Not very ideal, but has the potential to increase performance at the cost of little bit more power.
This is exactly why I think they won't do it. With Meteor Lake being mobile-focused, power-savings are very important.
 

SiliconFly

Prominent
Jun 13, 2022
99
37
560
Came across a new rumor. Note: It's just a rumor/speculation based on an assumption.

Even though a leaked Intel slide suggested that ADM L4 will be paired with tGPU, I recently came across a detailed analysis that seems to suggest that ADM L4 might not be paired directly with the tGPU, but with the SoC tile to enable advanced idle states that helps MTL to power-off the CPU tile & GPU tile at the *SAME TIME* while idling.
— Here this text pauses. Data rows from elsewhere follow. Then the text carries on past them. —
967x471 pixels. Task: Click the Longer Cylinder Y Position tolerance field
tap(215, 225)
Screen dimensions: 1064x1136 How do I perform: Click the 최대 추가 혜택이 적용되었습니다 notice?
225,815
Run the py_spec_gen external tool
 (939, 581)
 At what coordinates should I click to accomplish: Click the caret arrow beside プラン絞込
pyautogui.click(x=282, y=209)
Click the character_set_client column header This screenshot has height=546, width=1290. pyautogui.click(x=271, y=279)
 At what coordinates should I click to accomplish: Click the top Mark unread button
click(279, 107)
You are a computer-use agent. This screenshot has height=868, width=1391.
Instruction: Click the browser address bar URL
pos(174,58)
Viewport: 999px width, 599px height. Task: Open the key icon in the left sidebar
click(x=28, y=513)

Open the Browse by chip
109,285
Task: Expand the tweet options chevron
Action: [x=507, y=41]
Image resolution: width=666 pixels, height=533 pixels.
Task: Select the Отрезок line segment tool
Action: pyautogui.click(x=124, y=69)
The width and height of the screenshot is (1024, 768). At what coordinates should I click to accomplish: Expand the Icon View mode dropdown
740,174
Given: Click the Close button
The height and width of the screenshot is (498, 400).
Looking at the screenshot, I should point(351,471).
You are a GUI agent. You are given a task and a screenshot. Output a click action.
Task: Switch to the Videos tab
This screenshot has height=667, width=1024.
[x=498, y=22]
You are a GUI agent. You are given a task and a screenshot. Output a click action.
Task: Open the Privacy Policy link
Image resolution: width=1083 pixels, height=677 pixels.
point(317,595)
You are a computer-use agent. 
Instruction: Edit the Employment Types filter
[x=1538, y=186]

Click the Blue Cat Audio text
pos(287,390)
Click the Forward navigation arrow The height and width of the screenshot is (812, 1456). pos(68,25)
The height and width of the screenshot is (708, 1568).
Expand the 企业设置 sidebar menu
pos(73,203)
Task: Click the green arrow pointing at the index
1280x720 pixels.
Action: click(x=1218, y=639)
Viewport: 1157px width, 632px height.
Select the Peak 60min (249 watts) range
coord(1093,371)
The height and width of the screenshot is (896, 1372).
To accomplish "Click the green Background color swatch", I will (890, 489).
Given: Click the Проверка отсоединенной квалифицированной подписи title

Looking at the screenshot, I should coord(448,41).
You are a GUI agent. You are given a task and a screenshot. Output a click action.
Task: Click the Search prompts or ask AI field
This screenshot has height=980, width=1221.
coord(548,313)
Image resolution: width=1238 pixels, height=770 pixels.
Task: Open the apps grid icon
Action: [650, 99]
That'd be wow!
 

bit_user

Polypheme
Ambassador
ADM L4 might not be paired directly with the tGPU, but with the SoC tile to enable advanced idle states that helps MTL to power-off the CPU tile & GPU tile at the *SAME TIME* while idling. That'd be wow!
If the display is in power-saving mode, then I can understand powering down the GPU. Obviously, they're going to support powering down the CPU tile, with those 2x LPE cores in the SoC tile.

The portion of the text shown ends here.